-- PASSAGE follows --

Tip: The Stability Ball is Overrated

Good rehab tool, not always a good strength training tool. Here's why.

Unstable surface training can have its place in the rehab of certain injuries. But using unstable surface training (like kneeling or standing on a stability ball while lifting weights) for improving strength and sports performance is a different story.

A quick summary of the relevant research shows that:

"The diminished force output suggests that the overload stresses required for strength training necessitate the inclusion of resistance training on stable surfaces."

"Resistance exercise performed on unstable equipment may not be effective in developing the type of balance, proprioception, and core stability required for successful sports performance. Free weight exercises performed while standing on a stable surface have been proven most effective for enhancing sports related skills."

-- PASSAGE concluded --
-- DATA SHOWN follows --

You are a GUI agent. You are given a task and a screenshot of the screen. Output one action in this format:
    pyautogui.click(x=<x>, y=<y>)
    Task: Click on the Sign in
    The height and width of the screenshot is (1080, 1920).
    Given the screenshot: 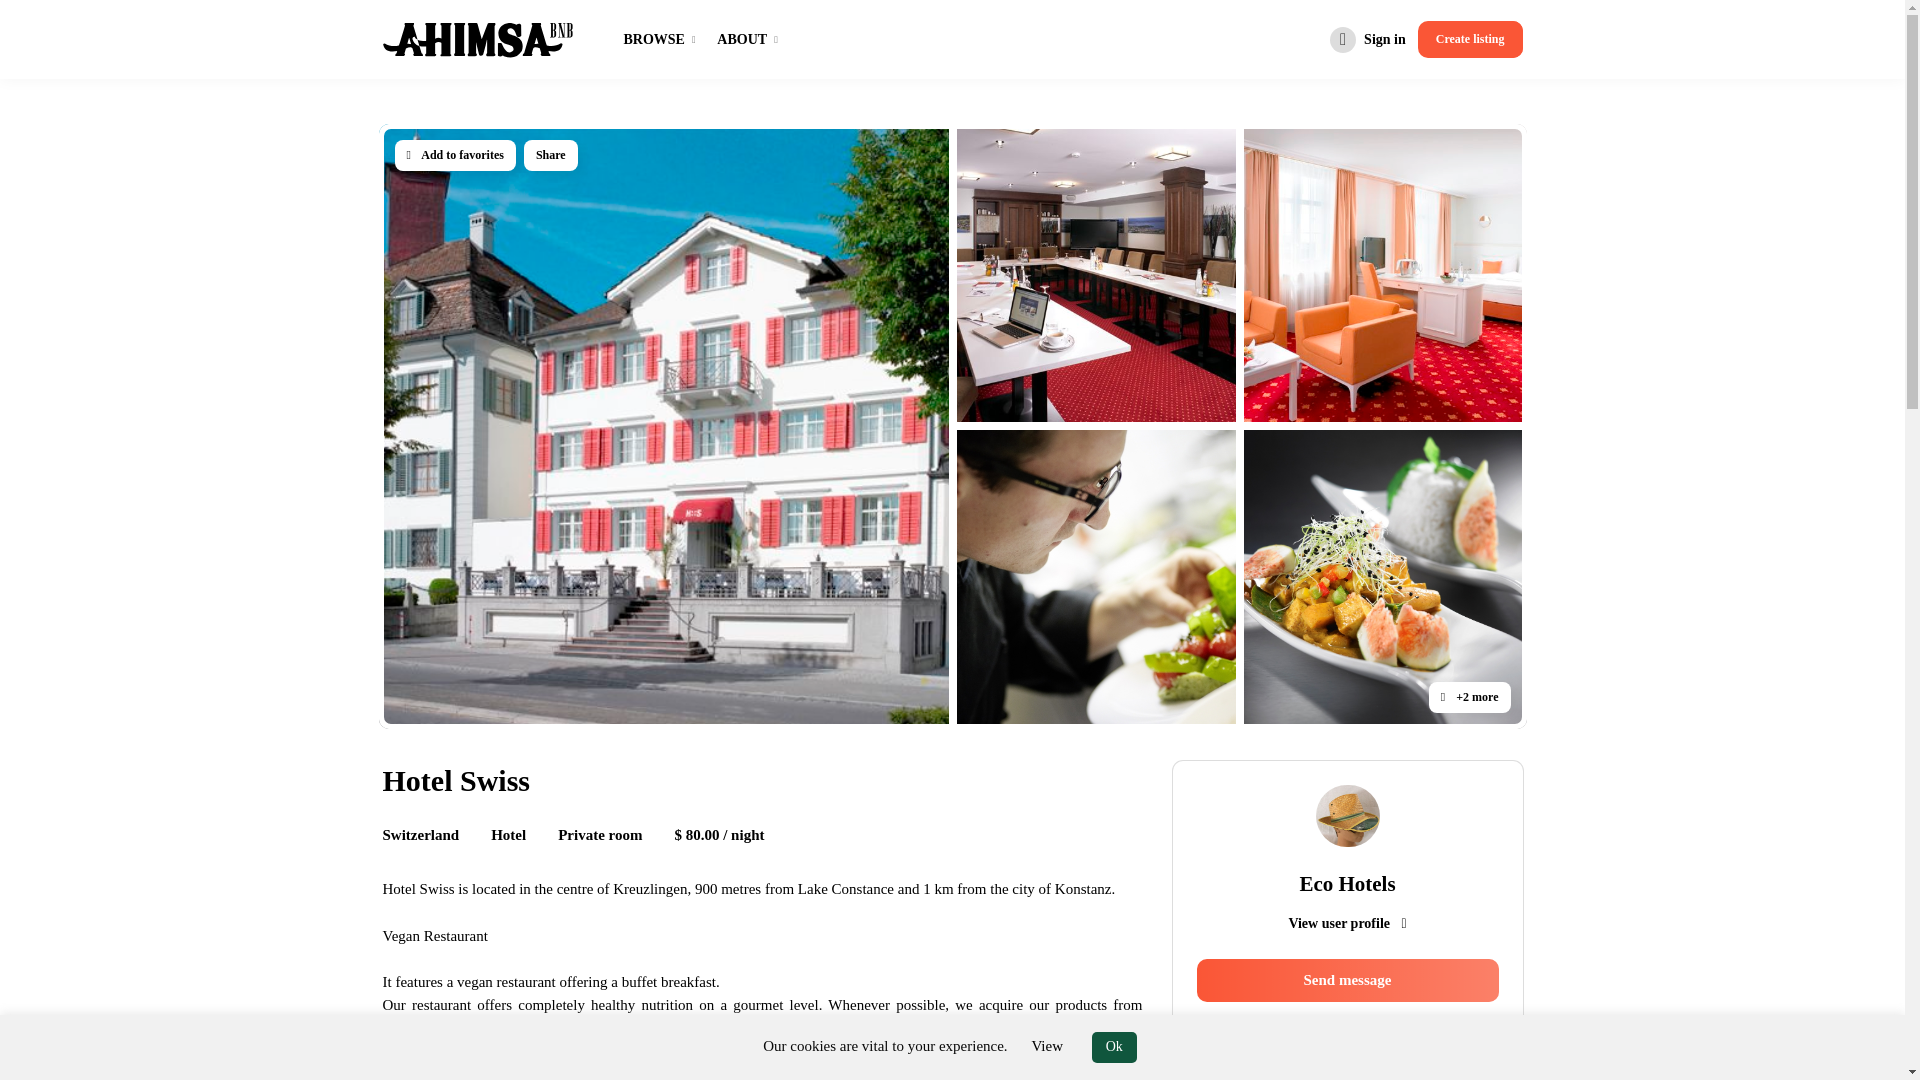 What is the action you would take?
    pyautogui.click(x=1368, y=39)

-- DATA SHOWN concluded --

WHAT TO WORK ON » From the tip on stability balls, quote word for word the part that opens with the words "Unstable surface training can" and closes with "a different story.".

YOUR SOLUTION »
Unstable surface training can have its place in the rehab of certain injuries. But using unstable surface training (like kneeling or standing on a stability ball while lifting weights) for improving strength and sports performance is a different story.